Creating effective data visualizations is an essential task at all stages of computational analysis. Visualization leverages the power of the human visual system to ensure data quality, detect interesting patterns, and communicate novel insights. However, many modern experiments generate raw data with size, dimensionality, or complexity that exceeds the capacity constraints imposed by neurobiology. The goal of computational visualization can therefore be posed as a dimensionality reduction and feature engineering problem. Michael Waskom will discuss how these considerations can guide scientific data visualization practice and how they motivate the design of visualization software, using the seaborn library as an example.
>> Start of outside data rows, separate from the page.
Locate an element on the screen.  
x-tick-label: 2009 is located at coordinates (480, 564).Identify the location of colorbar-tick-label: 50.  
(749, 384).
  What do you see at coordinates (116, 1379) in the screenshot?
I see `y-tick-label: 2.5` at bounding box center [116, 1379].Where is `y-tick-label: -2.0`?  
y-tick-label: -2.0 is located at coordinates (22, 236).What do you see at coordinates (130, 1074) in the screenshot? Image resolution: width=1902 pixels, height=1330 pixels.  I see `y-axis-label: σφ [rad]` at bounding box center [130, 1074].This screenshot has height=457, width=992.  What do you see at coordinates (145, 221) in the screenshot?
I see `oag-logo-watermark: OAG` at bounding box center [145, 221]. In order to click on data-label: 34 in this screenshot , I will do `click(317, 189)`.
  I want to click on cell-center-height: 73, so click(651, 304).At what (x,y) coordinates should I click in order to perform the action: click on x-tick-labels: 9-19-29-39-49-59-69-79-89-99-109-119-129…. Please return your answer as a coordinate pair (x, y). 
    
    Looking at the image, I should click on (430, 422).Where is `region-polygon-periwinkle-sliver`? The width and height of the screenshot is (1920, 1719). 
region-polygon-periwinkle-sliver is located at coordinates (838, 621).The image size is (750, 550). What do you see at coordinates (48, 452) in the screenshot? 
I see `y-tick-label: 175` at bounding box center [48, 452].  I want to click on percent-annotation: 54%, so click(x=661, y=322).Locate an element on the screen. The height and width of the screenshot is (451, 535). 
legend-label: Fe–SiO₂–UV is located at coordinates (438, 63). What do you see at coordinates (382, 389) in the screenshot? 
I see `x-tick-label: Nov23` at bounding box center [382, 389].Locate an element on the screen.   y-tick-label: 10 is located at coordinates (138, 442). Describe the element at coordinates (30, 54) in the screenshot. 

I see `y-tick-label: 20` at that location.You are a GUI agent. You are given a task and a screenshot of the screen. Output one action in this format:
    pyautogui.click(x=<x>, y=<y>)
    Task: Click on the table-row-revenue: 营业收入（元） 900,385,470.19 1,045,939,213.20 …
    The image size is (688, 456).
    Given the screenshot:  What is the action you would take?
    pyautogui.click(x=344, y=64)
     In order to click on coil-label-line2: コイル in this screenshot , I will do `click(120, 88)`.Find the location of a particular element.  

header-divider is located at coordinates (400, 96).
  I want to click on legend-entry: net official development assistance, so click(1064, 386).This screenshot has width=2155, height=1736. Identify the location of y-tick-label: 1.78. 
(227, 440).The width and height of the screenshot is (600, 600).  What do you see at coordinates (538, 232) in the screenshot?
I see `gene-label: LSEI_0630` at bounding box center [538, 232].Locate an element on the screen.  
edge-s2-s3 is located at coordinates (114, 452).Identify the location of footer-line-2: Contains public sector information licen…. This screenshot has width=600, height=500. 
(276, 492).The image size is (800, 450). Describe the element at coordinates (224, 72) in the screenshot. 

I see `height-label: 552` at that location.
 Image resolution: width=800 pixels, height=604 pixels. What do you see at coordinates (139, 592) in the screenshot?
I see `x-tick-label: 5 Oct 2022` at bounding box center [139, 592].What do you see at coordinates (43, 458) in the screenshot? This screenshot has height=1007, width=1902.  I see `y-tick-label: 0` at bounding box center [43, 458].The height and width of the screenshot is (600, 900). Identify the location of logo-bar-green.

Michael Waskom is postdoctoral researcher in the Center for Neural Science at New York University and a Junior Fellow of the Simons Society of Fellows. He uses behavioral, computational, and imaging methods to study the neural basis of decision-making and cognitive control. He received his PhD from Stanford University working with Anthony Wagner. His thesis focused on the functional organization of cognitive control systems in the human brain. Prior to grad school, he was a research assistant in John Gabrieli’s lab at MIT. He received an undergraduate degree from Amherst College, where he studied philosophy and neuroscience. In addition to research, he has developed several open-source software libraries for data analysis and visualization.
This event is part of a Visualization Seminar Series cosponsored by the Graduate Center Digital Initiatives and the Computer Science department at the GC.